Superboy is back home. This issue starts out with Superboy reveling in how great it is to be back in Smallville while Smallville itself is building a case to change its name to Weirdsville. Lemire does a very nice job of setting a great deal in motion in this comic quickly, but he does so while spinning it all out from and around Superboy. The story is nowhere near an epic tale, nor is it a quiet little tale of the personal life and troubled times of young Conner Kent. It's a superhero tale, sprinkled with mystery and seasoned with teenaged drama. The Rafael Albuquerque cover works symbolically in that this book is a fitting replacement for those of us comic book readers who miss the Jaime Reyes "Blue Beetle" title. It's got a similar vibe: sharp, witty, fun, and entertaining.
Pier Gallo's art is spot-on for this adventure. From the cornfields to the brickwork of downtown Smallville, Gallo fills this title with detail. This story involves high school, Krypto, Ma Kent, a tractor in the fields, Phantom Stranger, another stranger, Parasite, and Superboy - both in and out of his civilian identity. Gallo tackles every aspect quite nicely, with one exception: Conner's glasses. That may seem nitpicky, sure, but if the glasses are going to be a part of who Conner is or who he projects himself to be, then the glasses are as important a detail as Conner's hair or his "S"-emblazoned t-shirt. Other than that, the art is pretty solid, except Jamie Grant's colors need some help. The skin tones and coloring in and around the eyes of the characters in this book seem a little too reliant on dodges and burns, and less comprised of layers, gradients, and shading. The coloring of things around Smallville - water towers, buildings, even the Parasite - is strong, bright, and nicely done, but the skin tones are a little too much in more than one instance.
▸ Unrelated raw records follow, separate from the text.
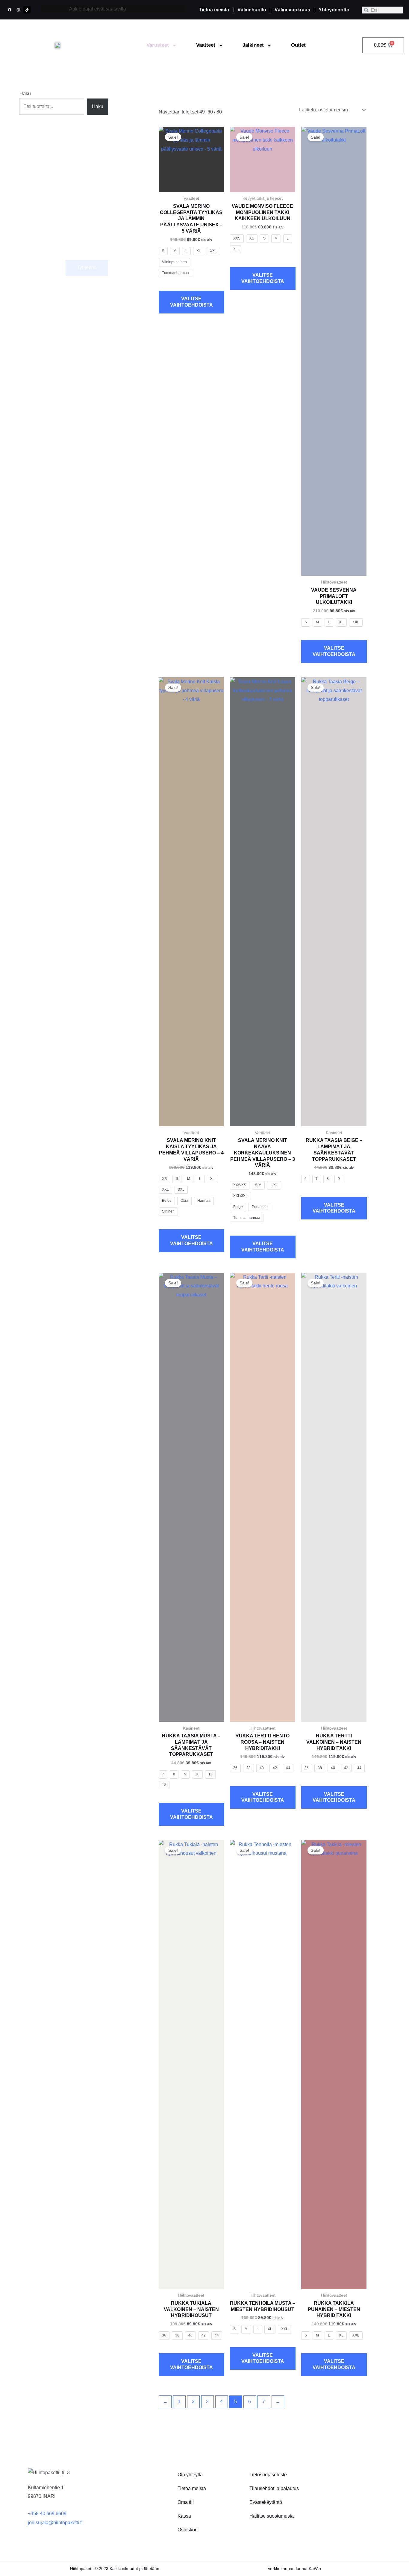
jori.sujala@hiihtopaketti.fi (55, 2522)
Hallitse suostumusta (271, 2516)
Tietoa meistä (192, 2488)
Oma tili (186, 2502)
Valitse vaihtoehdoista (191, 301)
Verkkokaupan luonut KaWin (294, 2568)
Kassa (184, 2516)
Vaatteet (205, 45)
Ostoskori (188, 2529)
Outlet (298, 45)
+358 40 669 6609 (47, 2513)
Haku (25, 93)
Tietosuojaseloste (268, 2474)
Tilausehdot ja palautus (274, 2488)
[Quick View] (195, 284)
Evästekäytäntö (265, 2502)
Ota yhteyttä (190, 2474)
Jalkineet (253, 45)
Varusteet (157, 45)
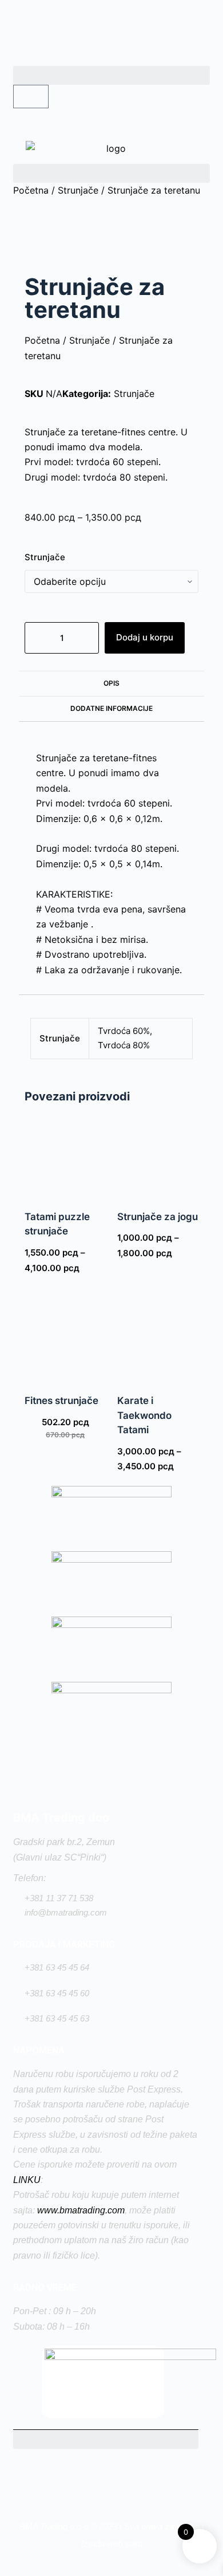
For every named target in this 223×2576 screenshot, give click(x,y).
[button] (111, 75)
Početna (31, 190)
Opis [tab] (111, 683)
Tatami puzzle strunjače (57, 1224)
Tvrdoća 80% (124, 1045)
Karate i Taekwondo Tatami (144, 1415)
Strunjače (78, 190)
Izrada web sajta (111, 2544)
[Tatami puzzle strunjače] (65, 1154)
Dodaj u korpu (144, 637)
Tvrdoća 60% (124, 1030)
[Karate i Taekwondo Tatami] (157, 1338)
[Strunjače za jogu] (157, 1154)
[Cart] (31, 96)
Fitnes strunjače (61, 1400)
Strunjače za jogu (157, 1216)
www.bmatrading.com (81, 2210)
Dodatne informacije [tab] (111, 708)
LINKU (27, 2180)
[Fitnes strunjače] (65, 1338)
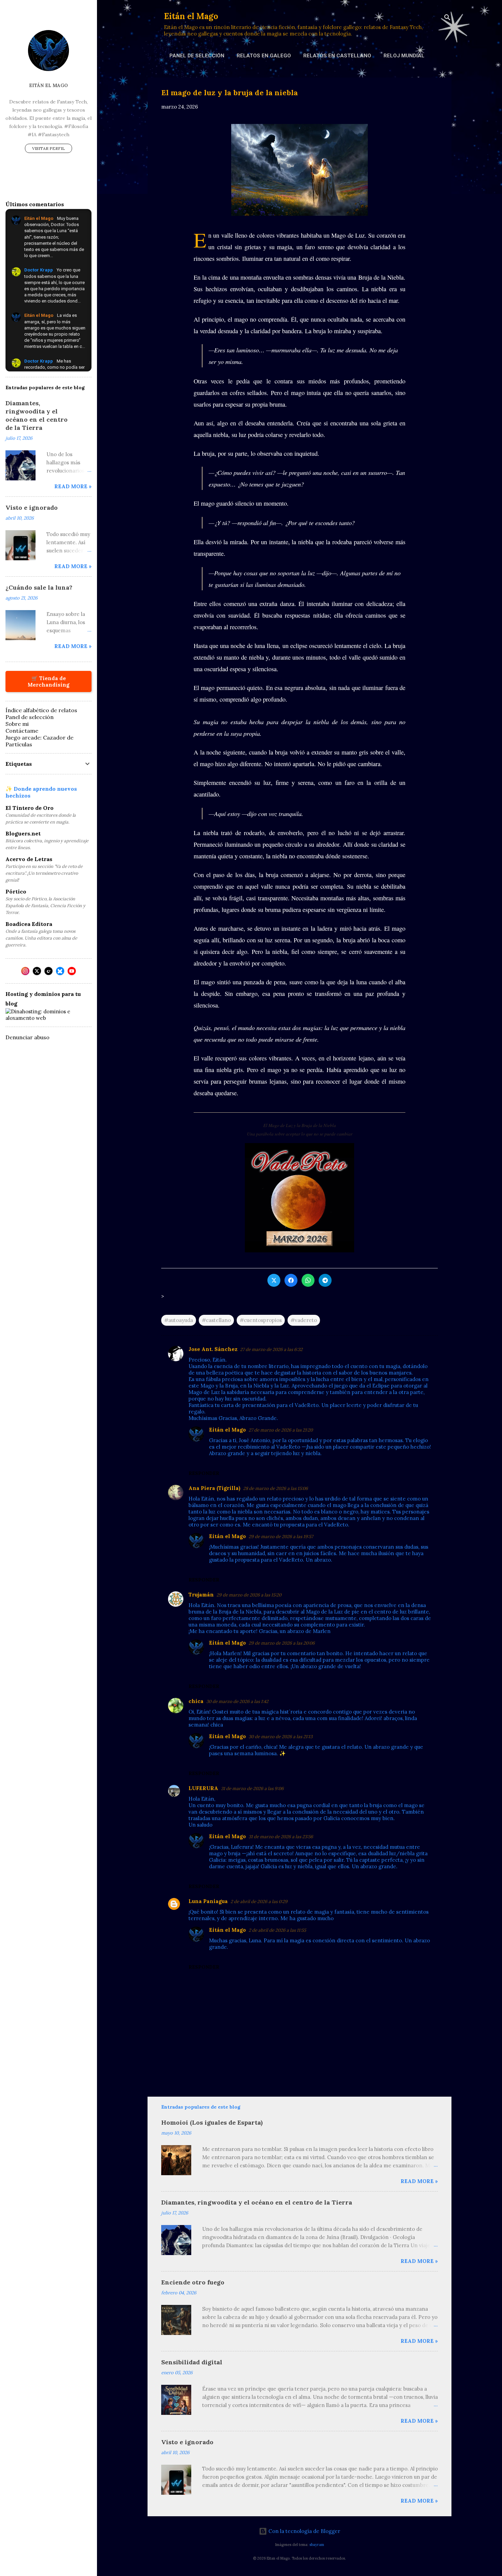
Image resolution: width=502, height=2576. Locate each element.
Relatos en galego (264, 56)
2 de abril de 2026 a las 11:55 (277, 1930)
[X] (37, 971)
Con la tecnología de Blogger (303, 2531)
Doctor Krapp (38, 269)
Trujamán (201, 1594)
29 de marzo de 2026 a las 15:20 (249, 1595)
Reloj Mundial (404, 56)
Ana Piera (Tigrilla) (214, 1488)
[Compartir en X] (273, 1280)
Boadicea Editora (28, 923)
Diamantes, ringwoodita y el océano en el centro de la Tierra (256, 2202)
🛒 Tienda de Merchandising (48, 681)
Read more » (419, 2181)
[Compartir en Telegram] (325, 1280)
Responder (204, 1473)
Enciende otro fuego (192, 2282)
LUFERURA (203, 1788)
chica (196, 1701)
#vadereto (304, 1320)
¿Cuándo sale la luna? (38, 587)
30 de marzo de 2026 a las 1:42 (237, 1701)
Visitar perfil (48, 148)
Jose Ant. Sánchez (213, 1349)
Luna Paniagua (208, 1901)
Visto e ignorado (187, 2442)
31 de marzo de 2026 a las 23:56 (281, 1837)
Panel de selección (196, 56)
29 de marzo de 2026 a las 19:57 (281, 1536)
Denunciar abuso (27, 1037)
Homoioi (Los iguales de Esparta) (212, 2122)
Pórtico (15, 891)
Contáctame (21, 730)
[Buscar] (447, 18)
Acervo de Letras (28, 859)
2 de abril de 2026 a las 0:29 (259, 1901)
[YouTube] (72, 971)
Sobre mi (17, 723)
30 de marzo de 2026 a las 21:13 (280, 1737)
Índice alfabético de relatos (41, 710)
For the second week in a row, I grabbed a book that my editor also critiqued over on Pipeline, so see what he has to say, why don't you? Like Augie, I enjoyed much of the series starring Superboy from the 1990s, especially the Grummett and Kesel art. I had extremely low expectations of this title going in, but strongly considered buying this book solely for the Albuquerque cover. Lemire, however, has locked me in with this first issue. This is a great first issue that offers a lot of promise and delivers one hell of a fun read.